Who decided what you ate today? Most adults in the United States would say that they themselves had decided. After all, our twenty-first-century consumer economy presents us with an ever-increasing number of enticing choices, and we often use our diets to make statements about our identities and lifestyles.
Not everyone has that luxury of choice, real or imagined. The United Nations World Food Programme estimates that 13 percent of the world’s population, nearly 800 million people, do not get enough to eat. In many poor countries, governments therefore subsidize consumption of a limited number of foods that are imported or distributed by the state, such as sugar, oil and bread. Under normal circumstances, these millions can get by on this monotonous diet. But when the global prices of these staples become volatile, the ensuing shortages can pose significant social and political problems. High prices resulting in part from commodities speculation in 2008 sparked protest movements around the world.

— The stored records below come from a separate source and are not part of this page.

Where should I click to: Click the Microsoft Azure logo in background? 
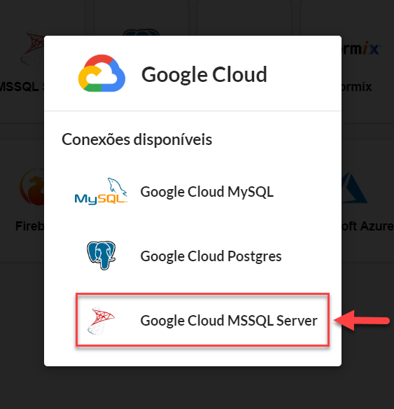(354, 188)
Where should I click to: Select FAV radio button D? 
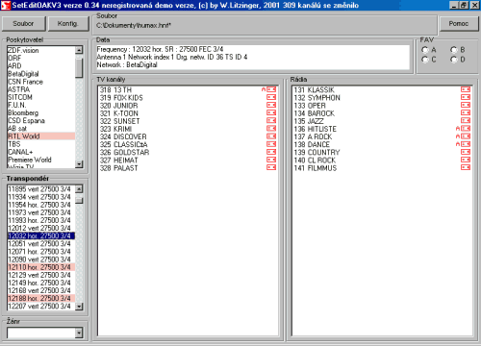pos(454,60)
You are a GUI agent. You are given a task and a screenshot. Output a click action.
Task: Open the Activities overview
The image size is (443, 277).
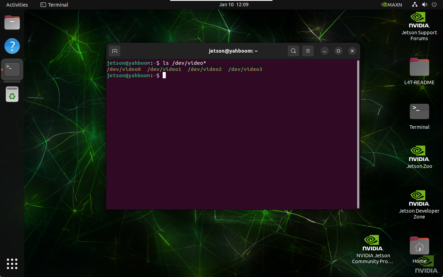[17, 5]
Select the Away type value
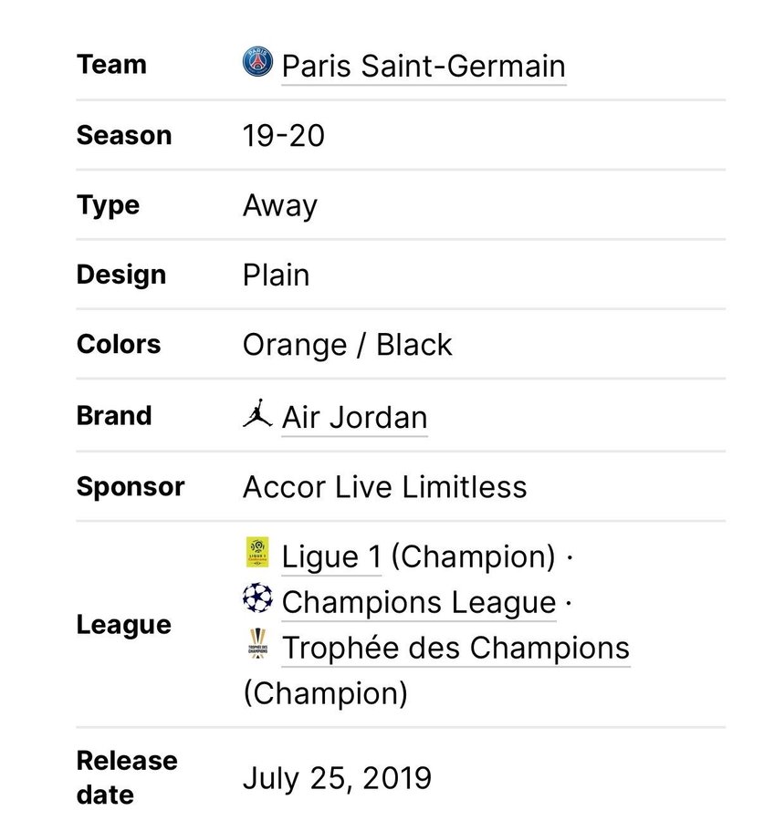Image resolution: width=764 pixels, height=821 pixels. [x=280, y=206]
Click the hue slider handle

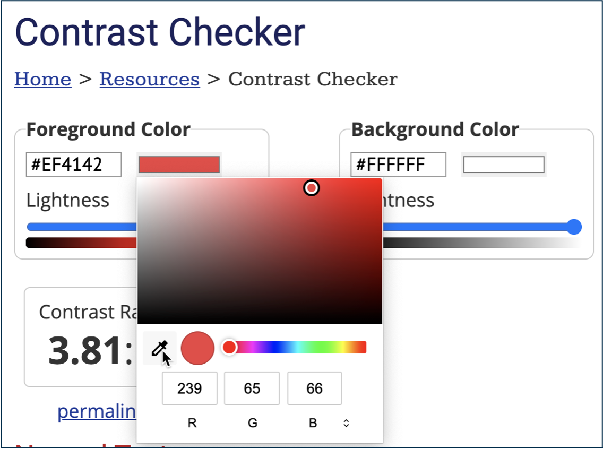pyautogui.click(x=229, y=347)
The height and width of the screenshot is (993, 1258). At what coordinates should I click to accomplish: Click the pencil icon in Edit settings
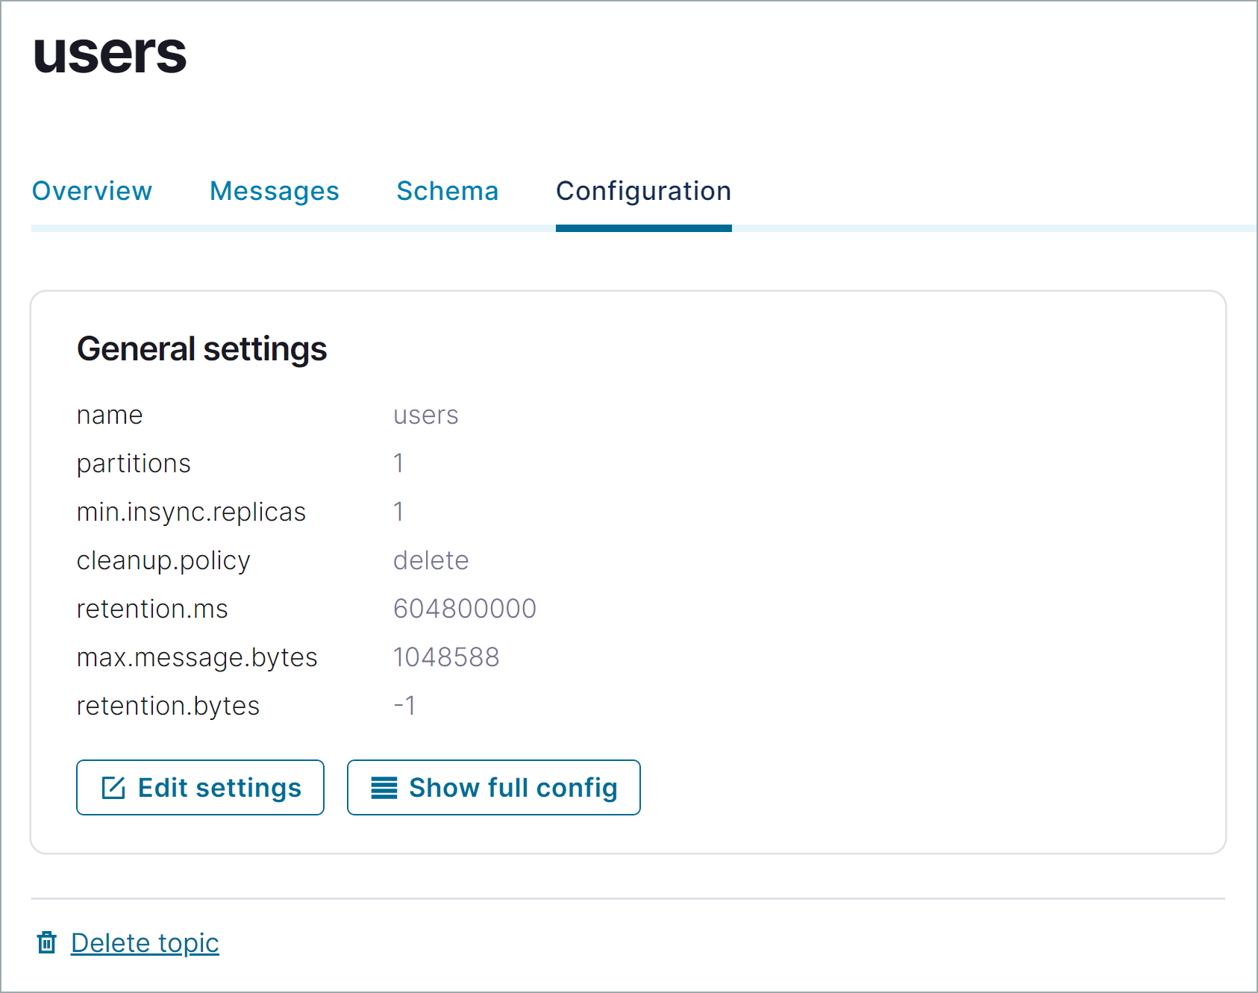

This was part of what lead to the 2011 “Arab Spring.”
This potential for political instability has made ensuring the world’s food supply an increasingly important subject of security studies. But this goal is subject to complex and often contradictory factors. Foremost among them is the contradiction between the need to feed the hungry and the profit principle of big agriculture. These business interests are strongest in the wealthiest nations, and they lobby for subsidies and import tariffs—in spite of free trade policies those nations have pushed. This has made farming weak in less-powerful nations for decades and made their populations dependent on food imports. (President Trump recently discovered how fragile this balance can be when China threatened new tariffs on U.S. food exports after he proposed protectionist import tariffs on industrial goods.)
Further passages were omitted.